Despite such notices, Fugard’s late work has continued to find traction, as is evident in more favorable reviews of plays like Sorrows and Rejoicings and Exits and Entrances. The line between a profound simplicity that creates universal recognition, on the one hand, and sentimental cliché, on the other, can be very tenuous, and derives perhaps from historical specificity, or the bond between time, place and story. It is unfailingly hard to find the perfect pitch, no matter how many times one has done it before. Fugard seems to have found this note in his 2010 Long Wharf production, The Train Driver, which is a theatrically bold “outing” of inner guilt and complicity, borne for decades by a tortured “white” South African conscience. (The parallels with Fugard’s own situation are of course overt.) The train driver in question was driving a carriage when a black woman jumped to her death in front of the head-locomotive. The infant strapped to the mother’s back was also killed.
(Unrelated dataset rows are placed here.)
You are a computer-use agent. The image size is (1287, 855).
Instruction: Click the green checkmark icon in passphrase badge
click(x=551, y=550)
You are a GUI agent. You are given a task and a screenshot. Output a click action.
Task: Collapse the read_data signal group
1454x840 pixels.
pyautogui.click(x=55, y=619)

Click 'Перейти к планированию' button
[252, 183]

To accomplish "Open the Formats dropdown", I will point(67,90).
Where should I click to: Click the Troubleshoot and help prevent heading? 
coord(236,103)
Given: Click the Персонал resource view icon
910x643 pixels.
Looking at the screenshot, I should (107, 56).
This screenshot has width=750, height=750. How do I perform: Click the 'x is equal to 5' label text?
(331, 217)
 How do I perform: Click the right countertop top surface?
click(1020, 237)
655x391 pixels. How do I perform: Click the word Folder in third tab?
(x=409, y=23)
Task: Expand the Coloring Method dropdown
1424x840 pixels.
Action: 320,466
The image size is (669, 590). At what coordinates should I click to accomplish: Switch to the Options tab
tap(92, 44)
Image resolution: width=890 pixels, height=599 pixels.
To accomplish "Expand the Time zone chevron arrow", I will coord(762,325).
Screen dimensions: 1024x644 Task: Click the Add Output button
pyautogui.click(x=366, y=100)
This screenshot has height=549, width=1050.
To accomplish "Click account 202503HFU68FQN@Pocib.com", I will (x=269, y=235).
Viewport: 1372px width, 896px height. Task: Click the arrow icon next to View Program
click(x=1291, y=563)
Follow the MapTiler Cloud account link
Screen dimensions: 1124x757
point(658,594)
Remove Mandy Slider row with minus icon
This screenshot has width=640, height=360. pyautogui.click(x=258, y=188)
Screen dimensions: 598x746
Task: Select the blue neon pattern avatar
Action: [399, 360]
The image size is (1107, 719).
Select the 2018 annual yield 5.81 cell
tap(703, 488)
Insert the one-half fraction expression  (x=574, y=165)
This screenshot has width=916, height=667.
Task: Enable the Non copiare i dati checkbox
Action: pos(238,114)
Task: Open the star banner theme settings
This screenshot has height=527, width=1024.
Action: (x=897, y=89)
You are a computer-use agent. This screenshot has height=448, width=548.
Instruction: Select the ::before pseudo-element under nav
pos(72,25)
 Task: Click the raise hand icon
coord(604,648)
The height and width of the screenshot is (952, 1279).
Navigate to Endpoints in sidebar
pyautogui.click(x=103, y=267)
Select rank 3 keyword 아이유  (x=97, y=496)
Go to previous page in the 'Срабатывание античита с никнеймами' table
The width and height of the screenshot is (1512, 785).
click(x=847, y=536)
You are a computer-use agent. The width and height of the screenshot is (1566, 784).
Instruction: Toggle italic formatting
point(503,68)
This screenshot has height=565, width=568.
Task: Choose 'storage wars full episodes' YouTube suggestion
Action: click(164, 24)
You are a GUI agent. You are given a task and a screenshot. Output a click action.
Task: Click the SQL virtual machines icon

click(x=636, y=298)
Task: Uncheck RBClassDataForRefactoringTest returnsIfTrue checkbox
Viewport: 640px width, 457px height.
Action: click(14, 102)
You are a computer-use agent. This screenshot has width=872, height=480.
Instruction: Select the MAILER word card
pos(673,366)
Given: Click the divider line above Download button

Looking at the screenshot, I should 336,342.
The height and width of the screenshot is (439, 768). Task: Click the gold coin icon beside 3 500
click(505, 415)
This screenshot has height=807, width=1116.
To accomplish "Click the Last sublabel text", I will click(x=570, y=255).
For many Long Wharf Theatre patrons, Fugard’s work had by 2010 become something of a draw for the regional theater, and The Train Driver was an example of the unusually frank reckoning that had perhaps become the hallmark of the playwright’s late or “U.S.” phase, culminating in his marked preoccupation with beginnings and endings in The Shadow of the Hummingbird. In the New Haven Review, Donald Brown wrote of The Train Driver: “[I]n its stark drama, [the play] asks us to feel for a moment as shattered as Roelf [the train’s driver] ... as at a loss to deal with the violence of the world except through words that find a voice for what no one ever says.” While finding the messages in the play at times too banal and lacking in subtlety, Christopher Isherwood in his review of a 2012 production, directed by Fugard, allowed that the play “makes a modest but eloquent addition to Mr. Fugard’s oeuvre,” citing its depiction of how people “separated by great social divides can, through the power of the imagination driven by empathy, feel their way into one another’s lives and be changed by the process.”

Indeed, finding the means to make his audiences feel, and never to give up on feeling despite neoliberal consumerism run rampant, remains imperative for Fugard’s spirited rebellion against the common view of things. In an interview in 1989, he said: “The most immediate responsibility of the artist is to get people feeling again.” And, true to his lifelong mission, he refuses to let up. If there’s nothing else one takes from later Fugard, then it is this near-blind determination to continue doing the hard thing. And it’s as profoundly difficult as it is simple, because it’s in the performance, the doing, that increase is achieved. In the Long Wharf production of The Shadow of the Hummingbird, the playwright’s ability to evoke poignant feeling, and to provide cathartic entertainment, was beyond any doubt. If Athol Fugard does ever stop, it will certainly not be for want of the quality of spirit that his work both engenders and evokes, defying the all-too-evident reasons for pessimism that are all about us, always.